EXERCISE INPUT —

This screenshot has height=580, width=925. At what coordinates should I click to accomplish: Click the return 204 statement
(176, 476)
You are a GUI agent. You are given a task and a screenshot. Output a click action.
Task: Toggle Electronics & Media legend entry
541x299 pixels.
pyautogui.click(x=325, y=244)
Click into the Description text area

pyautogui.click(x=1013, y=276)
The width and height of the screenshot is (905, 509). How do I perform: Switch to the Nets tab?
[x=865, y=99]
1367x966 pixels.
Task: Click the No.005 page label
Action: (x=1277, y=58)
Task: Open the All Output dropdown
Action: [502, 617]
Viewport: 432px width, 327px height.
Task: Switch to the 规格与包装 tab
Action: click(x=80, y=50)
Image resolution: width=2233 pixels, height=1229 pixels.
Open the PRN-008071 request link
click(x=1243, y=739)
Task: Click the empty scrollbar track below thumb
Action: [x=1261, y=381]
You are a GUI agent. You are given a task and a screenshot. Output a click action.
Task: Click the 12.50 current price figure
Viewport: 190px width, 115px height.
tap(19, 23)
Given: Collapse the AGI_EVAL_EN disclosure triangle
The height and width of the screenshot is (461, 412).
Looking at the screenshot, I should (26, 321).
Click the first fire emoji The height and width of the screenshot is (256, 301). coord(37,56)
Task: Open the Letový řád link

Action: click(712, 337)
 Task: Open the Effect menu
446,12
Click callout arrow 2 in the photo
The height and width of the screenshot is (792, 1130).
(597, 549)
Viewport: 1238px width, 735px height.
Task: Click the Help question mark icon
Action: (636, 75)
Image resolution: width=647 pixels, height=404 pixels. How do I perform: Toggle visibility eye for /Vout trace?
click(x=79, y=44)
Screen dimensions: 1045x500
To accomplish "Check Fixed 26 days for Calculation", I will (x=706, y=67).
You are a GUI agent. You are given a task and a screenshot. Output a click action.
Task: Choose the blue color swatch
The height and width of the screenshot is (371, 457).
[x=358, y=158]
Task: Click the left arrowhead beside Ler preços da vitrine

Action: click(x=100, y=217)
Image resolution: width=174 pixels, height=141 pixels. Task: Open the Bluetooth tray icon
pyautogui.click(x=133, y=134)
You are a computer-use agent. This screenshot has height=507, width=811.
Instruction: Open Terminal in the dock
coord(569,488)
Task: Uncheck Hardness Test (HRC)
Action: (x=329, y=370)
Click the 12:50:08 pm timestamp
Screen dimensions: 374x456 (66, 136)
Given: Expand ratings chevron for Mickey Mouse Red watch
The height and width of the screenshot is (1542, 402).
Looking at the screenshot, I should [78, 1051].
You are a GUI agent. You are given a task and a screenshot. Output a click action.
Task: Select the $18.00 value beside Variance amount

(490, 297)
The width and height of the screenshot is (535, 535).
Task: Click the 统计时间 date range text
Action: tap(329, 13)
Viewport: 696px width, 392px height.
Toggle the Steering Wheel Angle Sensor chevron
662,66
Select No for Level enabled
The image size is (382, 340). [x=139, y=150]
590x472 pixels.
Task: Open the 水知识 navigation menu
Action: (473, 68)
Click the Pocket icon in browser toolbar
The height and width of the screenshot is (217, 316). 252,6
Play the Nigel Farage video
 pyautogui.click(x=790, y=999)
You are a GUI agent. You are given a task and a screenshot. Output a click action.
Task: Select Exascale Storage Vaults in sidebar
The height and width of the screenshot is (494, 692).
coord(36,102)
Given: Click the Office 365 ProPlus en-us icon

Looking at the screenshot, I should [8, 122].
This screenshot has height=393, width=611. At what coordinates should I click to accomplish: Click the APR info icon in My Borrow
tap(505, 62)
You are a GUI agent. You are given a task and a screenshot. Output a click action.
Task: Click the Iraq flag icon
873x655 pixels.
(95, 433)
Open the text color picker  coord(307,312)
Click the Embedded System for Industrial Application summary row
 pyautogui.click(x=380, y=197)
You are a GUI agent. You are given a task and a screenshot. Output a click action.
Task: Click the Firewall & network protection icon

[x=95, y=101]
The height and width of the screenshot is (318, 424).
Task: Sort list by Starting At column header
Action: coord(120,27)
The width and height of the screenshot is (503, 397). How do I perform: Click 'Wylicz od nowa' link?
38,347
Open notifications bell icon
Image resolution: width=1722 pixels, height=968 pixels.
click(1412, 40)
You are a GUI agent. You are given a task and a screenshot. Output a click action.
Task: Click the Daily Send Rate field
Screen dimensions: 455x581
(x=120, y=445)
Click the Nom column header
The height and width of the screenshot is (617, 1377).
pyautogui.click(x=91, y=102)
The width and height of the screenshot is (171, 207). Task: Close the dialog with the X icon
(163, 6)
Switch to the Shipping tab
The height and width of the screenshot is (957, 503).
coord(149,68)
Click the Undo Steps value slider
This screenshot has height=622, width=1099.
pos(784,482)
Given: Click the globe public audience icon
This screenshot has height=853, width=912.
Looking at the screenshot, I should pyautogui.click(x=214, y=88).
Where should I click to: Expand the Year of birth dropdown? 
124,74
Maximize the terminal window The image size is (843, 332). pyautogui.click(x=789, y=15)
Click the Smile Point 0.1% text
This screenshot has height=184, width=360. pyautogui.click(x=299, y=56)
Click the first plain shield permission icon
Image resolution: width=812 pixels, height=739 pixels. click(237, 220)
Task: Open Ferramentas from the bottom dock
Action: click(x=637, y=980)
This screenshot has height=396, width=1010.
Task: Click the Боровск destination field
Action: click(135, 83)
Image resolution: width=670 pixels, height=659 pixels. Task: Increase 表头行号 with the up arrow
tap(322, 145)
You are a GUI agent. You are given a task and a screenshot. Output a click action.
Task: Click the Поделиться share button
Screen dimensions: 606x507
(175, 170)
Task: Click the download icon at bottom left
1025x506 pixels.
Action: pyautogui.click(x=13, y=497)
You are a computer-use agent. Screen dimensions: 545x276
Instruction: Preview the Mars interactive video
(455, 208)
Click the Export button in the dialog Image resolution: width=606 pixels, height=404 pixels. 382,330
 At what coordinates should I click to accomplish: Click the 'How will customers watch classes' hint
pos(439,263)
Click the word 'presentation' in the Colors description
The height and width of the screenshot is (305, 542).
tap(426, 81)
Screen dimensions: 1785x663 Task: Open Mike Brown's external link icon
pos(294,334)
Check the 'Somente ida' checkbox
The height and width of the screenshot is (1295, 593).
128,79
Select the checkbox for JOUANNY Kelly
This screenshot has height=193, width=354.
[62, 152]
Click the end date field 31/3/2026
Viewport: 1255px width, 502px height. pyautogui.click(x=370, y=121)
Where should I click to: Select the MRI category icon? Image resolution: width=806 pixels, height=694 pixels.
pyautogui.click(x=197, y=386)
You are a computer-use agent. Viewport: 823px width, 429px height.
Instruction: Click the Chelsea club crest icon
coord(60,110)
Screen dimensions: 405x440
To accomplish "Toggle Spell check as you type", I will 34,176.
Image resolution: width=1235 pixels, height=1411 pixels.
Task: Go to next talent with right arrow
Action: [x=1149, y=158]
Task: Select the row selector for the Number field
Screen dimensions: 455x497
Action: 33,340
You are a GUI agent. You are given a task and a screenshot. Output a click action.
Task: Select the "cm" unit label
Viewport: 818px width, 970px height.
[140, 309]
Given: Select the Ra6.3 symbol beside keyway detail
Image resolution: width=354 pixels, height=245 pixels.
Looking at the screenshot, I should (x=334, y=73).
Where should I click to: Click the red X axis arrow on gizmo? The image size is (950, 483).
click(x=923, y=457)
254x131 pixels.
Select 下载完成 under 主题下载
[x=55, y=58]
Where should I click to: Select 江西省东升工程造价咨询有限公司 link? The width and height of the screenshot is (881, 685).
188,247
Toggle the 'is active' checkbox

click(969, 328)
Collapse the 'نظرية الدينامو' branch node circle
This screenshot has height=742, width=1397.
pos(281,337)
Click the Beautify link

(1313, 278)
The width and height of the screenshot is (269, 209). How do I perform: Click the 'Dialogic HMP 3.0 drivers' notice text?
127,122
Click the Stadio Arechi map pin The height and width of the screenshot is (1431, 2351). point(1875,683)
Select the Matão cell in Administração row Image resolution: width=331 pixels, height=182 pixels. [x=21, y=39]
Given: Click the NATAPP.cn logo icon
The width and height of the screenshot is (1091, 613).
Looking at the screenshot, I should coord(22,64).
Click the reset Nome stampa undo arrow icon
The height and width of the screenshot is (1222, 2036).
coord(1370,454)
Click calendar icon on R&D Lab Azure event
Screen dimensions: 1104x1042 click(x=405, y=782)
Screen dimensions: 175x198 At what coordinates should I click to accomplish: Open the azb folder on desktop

STATED PROBLEM — Copy out the lines starting with the first one in the list and going on through the line with "Action: click(x=80, y=50)", with both of those lines included.

SOLUTION FOR THIS TASK —
This screenshot has height=580, width=925. At what coordinates should I click to accomplish: Click the return 204 statement
(176, 476)
You are a GUI agent. You are given a task and a screenshot. Output a click action.
Task: Toggle Electronics & Media legend entry
541x299 pixels.
pyautogui.click(x=325, y=244)
Click into the Description text area

pyautogui.click(x=1013, y=276)
The width and height of the screenshot is (905, 509). How do I perform: Switch to the Nets tab?
[x=865, y=99]
1367x966 pixels.
Task: Click the No.005 page label
Action: (x=1277, y=58)
Task: Open the All Output dropdown
Action: [502, 617]
Viewport: 432px width, 327px height.
Task: Switch to the 规格与包装 tab
Action: click(x=80, y=50)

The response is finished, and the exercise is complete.